L'Agence nationale de sécurité sanitaire (Anses) et l'Agence française de sécurité sanitaire des produits de santé (Afssaps) ont publié les premiers résultats d'une étude sur la présence de médicaments dans l'eau du robinet. Un quart des échantillons analysés contenaient des résidus médicamenteux. Reste encore à définir leurs effets sur la santé.
Où finissent les médicaments que vous ingérez ? Dans votre sang, bien sûr. Après avoir agi, les résidus de médicaments sont retenus par les reins. Ces substances passent ainsi dans les urines et finalement... dans la cuvette ! Si les stations d'épuration filtrent de nombreuses substances, elles laissent passer certaines d'entre elles, que l'on retrouve logiquement dans l'eau du robinet.
Cette eau porteuse de résidus médicamenteux, on la retrouve aussi dans les ruisseaux. Depuis quelques années, la communauté scientifique soupçonne ces substances d'avoir un effet reprotoxique féminisant* sur certaines populations aquatiques. Pire encore, elles pourraient causer chez l'humain certains cancers et des baisses de la fertilité masculine...

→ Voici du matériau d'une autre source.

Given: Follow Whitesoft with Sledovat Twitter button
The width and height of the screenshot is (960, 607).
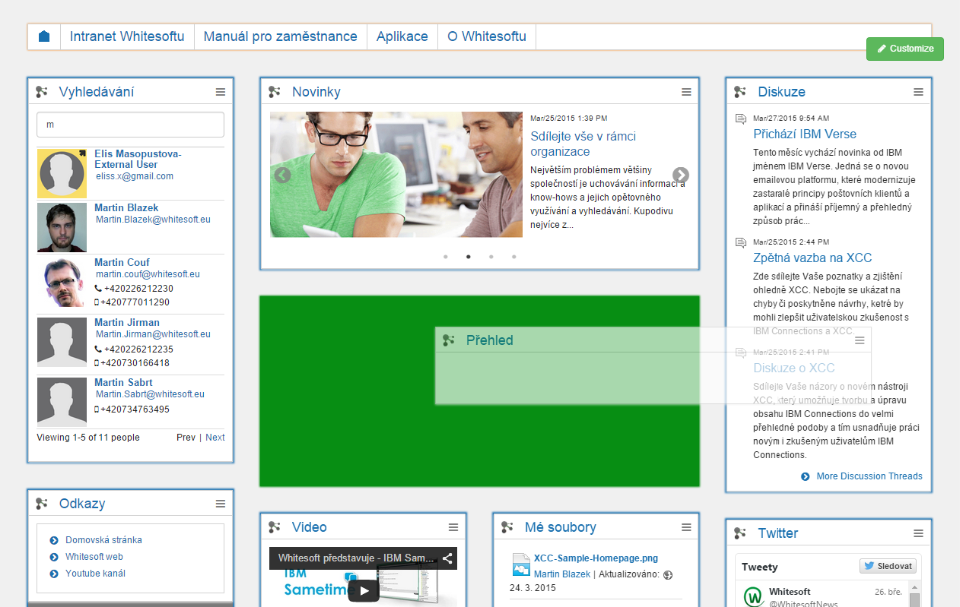Looking at the screenshot, I should point(887,567).
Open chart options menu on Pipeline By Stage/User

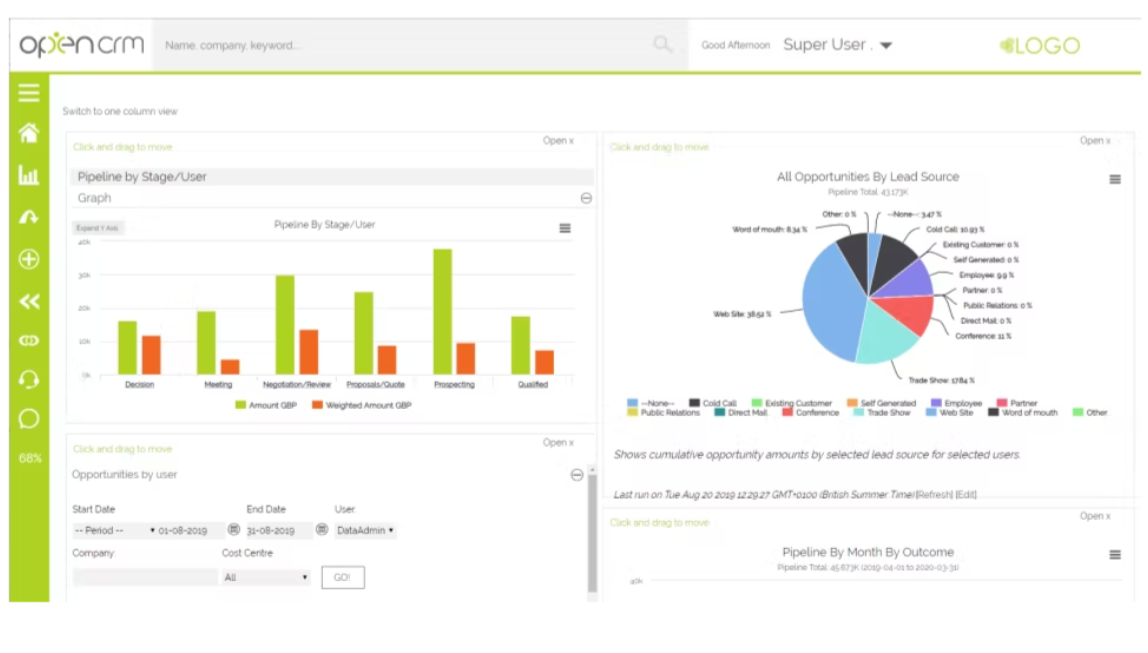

Des inquiétudes qui justifient une étude
Suspicions seulement, car les chercheurs ont encore beaucoup à apprendre sur ces produits et leur innocuité. Le Ministère de la santé tient à rappeler "qu'aucune étude n'a démontré à ce jour de risque sanitaire lié à la présence de résidus de médicaments dans l'eau". Tout de même méfiant, l'Etat avait lancé en 2009 un plan national de maîtrise des résidus médicamenteux dans l'eau, dans le cadre du Plan national santé environnement 2 (PNSE2). Première étape : déterminer quels médicaments sont présents dans l'eau, et en quelle proportion.L'étude, diligentée par la Direction générale de la santé (DGS), était menée par l'Agence nationale de sécurité sanitaire (Anses) et l'Agence française de sécurité sanitaire des produits de santé (Afssaps). Une opération d'envergure, puisque les prélèvements ont été effectués dans les eaux brutes ou traitées de tous les départements français (métropole et DOM) et couvraient environ un quart de la population. Les scientifiques du laboratoire d'hydrologie de Nancy ont recherché 45 substances, d'origine humaine ou vétérinaire.

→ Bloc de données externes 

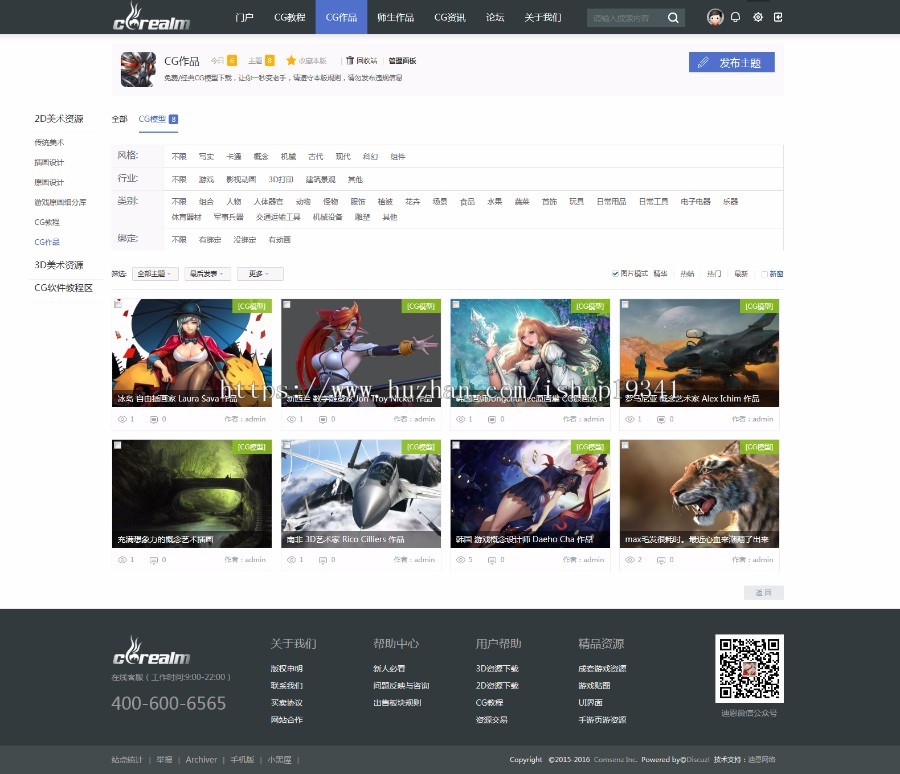The width and height of the screenshot is (900, 774).
Task: Go to the CG教程 nav tab
Action: [289, 17]
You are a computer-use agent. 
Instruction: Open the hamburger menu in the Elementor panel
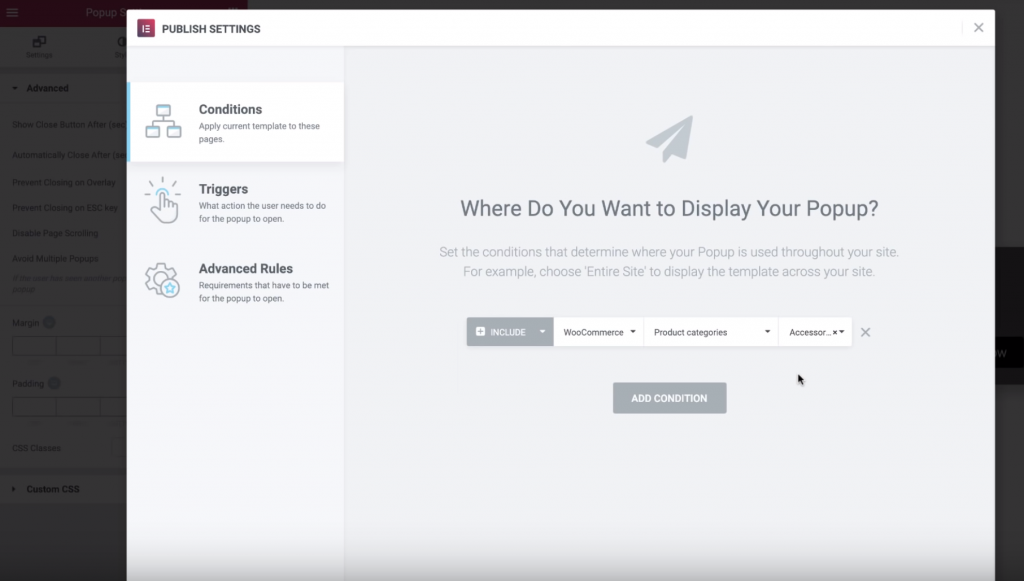point(12,13)
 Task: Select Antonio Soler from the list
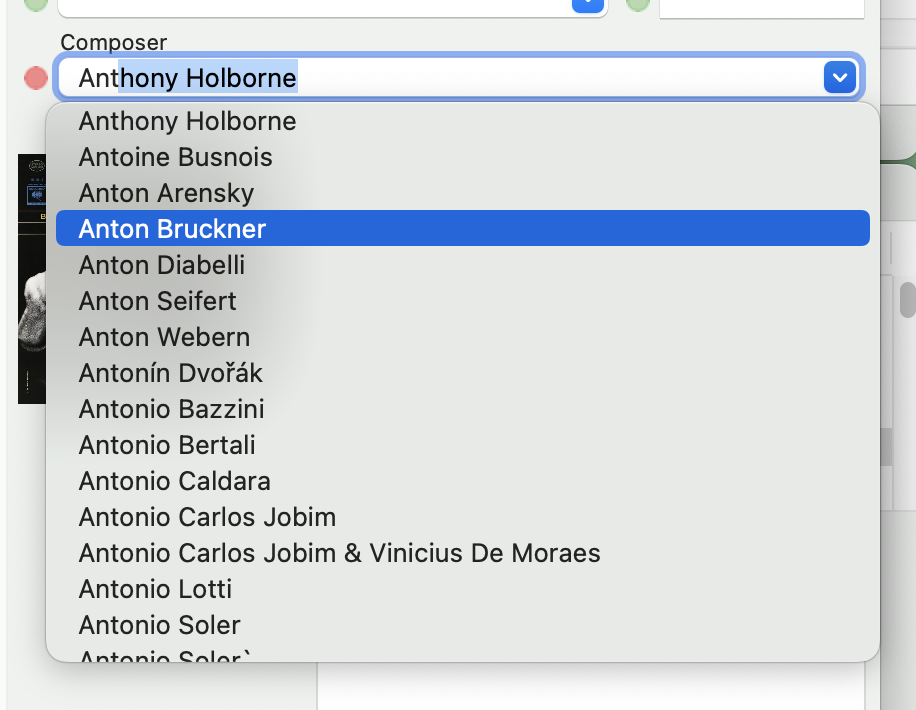coord(159,625)
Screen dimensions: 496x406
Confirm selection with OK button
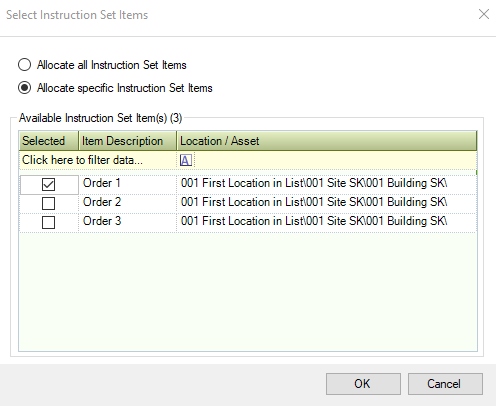tap(363, 384)
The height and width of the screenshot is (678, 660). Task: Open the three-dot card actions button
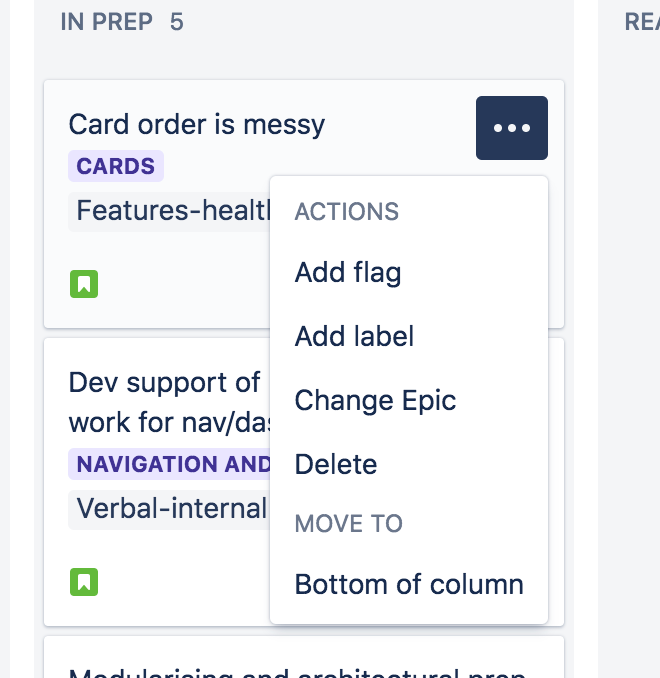point(512,128)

Des résultats "conformes aux attentes" mais pas rassurants
Les premiers résultats de l'étude, publiés le 10 février dernier, sont "conformes aux attentes" selon le Ministère. Seules 19 des 45 résidus ont été détectés au moins une fois, parmi lesquels cinq "à des concentrations trop faibles pour pouvoir être quantifiées" précise le rapport. "Hormis la caféine" que l'on retrouve dans presque tous les échantillons, les molécules les plus fréquentes sont ainsi la carbamazépine (issue d'un anti-épileptique) et l'oxazépam (un anxiolytique).Principale information du rapport : 75% des échantillons d'eau traitée sont vierges de toute substance médicamenteuse. Dans les 25% restants, on détecte une à quatre des molécules recherchées. Les concentrations de médicaments restent plutôt basses (moins de 25 ng/L dans 90% des échantillons), soit "1.000 à un millions de fois inférieures aux doses utilisées dans le cadre des doses thérapeutiques".

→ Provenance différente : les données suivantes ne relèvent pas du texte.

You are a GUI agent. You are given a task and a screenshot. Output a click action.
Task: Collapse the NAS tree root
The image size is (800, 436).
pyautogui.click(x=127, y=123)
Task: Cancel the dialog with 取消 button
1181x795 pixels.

L'impact sur la santé reste la grande inconnue
Reste à savoir si, oui ou non, ces substances peuvent avoir un effet sur la santé à terme. Le principe ancestral veut que ce soit la dose qui fasse le poison, mais l'on sait aujourd'hui que certaines molécules ont un effet accentué lorsqu'elles sont présentes ensemble : c'est ce que les scientifiques appellent l'effet "cocktail". L'Anses et L'Afssaps travaillent aujourd'hui à la mise en place d'une méthodologie pour l'évaluation des risques.En attendant, d'autres polluants des eaux inquiètent aussi les associations : le WWF sort aujourd'hui "Eure et Loir : du poison dans l'eau", un reportage vidéo qui dénonce la présence de résidus agricoles (pesticides et nitrates) dans les eaux des nappes phréatiques. Des substances suspectées d'être la cause notamment de cancers. Quand la nature trinque à notre santé...
*Certaines substances, appelées reprotoxiques, agiraient comme des hormones féminines, et induiraient la naissance d'un plus grand nombre de femelles que de mâles, ce qui peut devenir à terme très grave pour l'espèce.